Volgens de geldende wetgeving moeten vermeldingen op een productverpakking of beweringen in een reclamefolder waar zijn. De gezondheidsbeweringen moeten dan ook ondersteund worden door een wetenschappelijk dossier en mogen de consument niet misleiden met betrekking tot de eigenschappen van het product. Bovendien moeten deze beweringen duidelijk en volledig zijn wat betreft de aard van het product, de vorm, de dosering, het effect in functie van de tijd, de doelgroep.
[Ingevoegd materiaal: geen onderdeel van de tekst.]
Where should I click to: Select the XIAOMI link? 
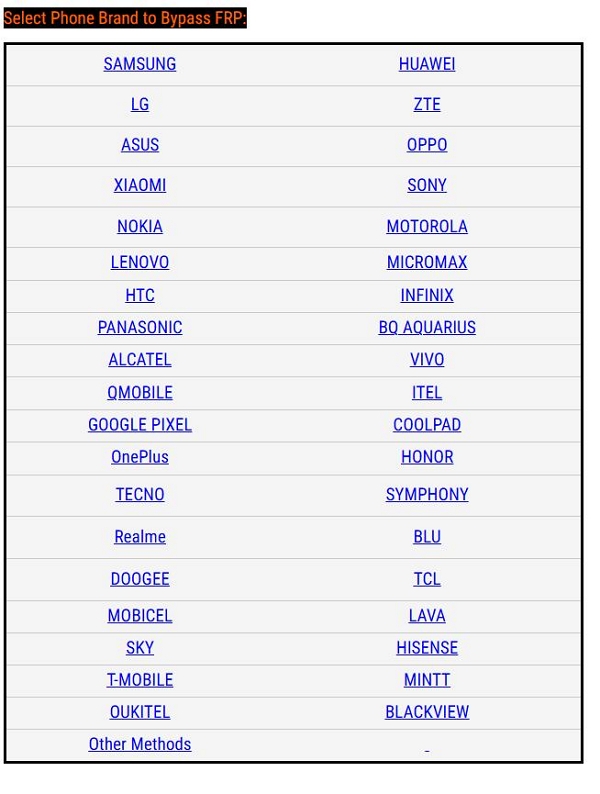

En tenslotte moeten ook eventuele neveneffecten die te maken hebben met de gezondheidsbewering vermeld worden.
Gezondheidsbeweringen worden tegenwoordig steeds vaker vermeld in reclamefolders en hangen samen met de verbetering van de gezondheid. Onjuiste verklaringen of al dan niet opzettelijke weglatingen zorgen ervoor dat de consument zich vragen gaat stellen over de geloofwaardigheid van de geformuleerde beweringen.
Het is dus in het belang van de consument dat hij ze aandachtig leest en zich niet laat misleiden. Een gezonde en evenwichtige voeding is perfect mogelijk zonder dat men zijn toevlucht moet nemen tot dure voedingsmiddelen en supplementen, behalve uiteraard indien dit op medisch advies gebeurt.
In dat opzicht wijst een recente studie gerealiseerd door het OIVO op het reële gevaar van verwarring tussen de termen voedingsmiddel en geneesmiddel.
zie ook artikel : Gezondheidsbeweringen van voedingsmiddelen
_Een melkproduct bevat 10 miljard L. Casei Immunitas en biedt het darmkanaal een betere weerstand tegen ongewenste bacteriën._ Nauwelijks één consument op drie kan dit professionele bericht ontcijferen en slechts weinig consumenten zijn zich ervan bewust dat het hier gaat om een geneesmiddel; één op tien consumenten kent dit product echter therapeutische krachten toe. En daarin zit nu net het gevaar: de werking van een product op de darmflora wordt omgevormd tot een mirakelproduct (het helpt onze weerstand, therapeutische effecten). De reclameboodschap in dit voorbeeld geeft ons de indruk dat het product ons beschermt tegen alle externe aanvallen.
_Een producent lanceert met calcium verrijkt water_ (en daarmee bedoelt men: goed voor de gezondheid). Nauwelijks één consument op drie kan dit bericht ontcijferen. En om zeker te zijn van de doeltreffendheid zou het verkochte water enerzijds een voldoende hoeveelheid calcium moeten bevatten en zou het calcium in dit water anderzijds goed opgenomen moeten worden door het lichaam. De analyse toont aan dat één liter met calcium verrijkt water van het merk X 300 mg calcium levert voor ± 0,80 euro, terwijl één liter mineraalwater 3,5 tot 500 mg calcium levert naargelang het merk en één liter kraanwater een verschillende hoeveelheid calcium naargelang de locatie met een wettelijk maximum van 270 mg voor ± 0,0025 euro. Met een gehalte van 300 mg per liter kan het water X een niet te verwaarlozen bron aan calcium zijn. Maar er zijn ook nog andere calciumbronnen die tegelijkertijd ook interessante bronnen van eiwitten, vitamines en mineralen zijn (bijvoorbeeld zuivelproducten). Aangezien het calcium in het water meestal wel goed opgenomen wordt, zou dit water interessant kunnen zijn voor mensen die weinig melk drinken. Maar is het echt nodig om water met extra calcium op de markt te brengen als we weten dat een evenwichtige voeding al het nodige calcium levert?

Bron; gezondheid.be

----------


## Luuss0404

Vervolg

_Een potje vruchtenkaas is even goed als een steak..._ Twee personen op drie zullen hun twijfels hebben over een vergelijking tussen twee zo verschillende producten. Ook al is vruchtenkaas een interessant voedingsmiddel voor de groei, toch moet de voeding van een kind veel gevarieerder zijn en mag die zich niet enkel beperken tot (gesuikerde) vruchtenkaas.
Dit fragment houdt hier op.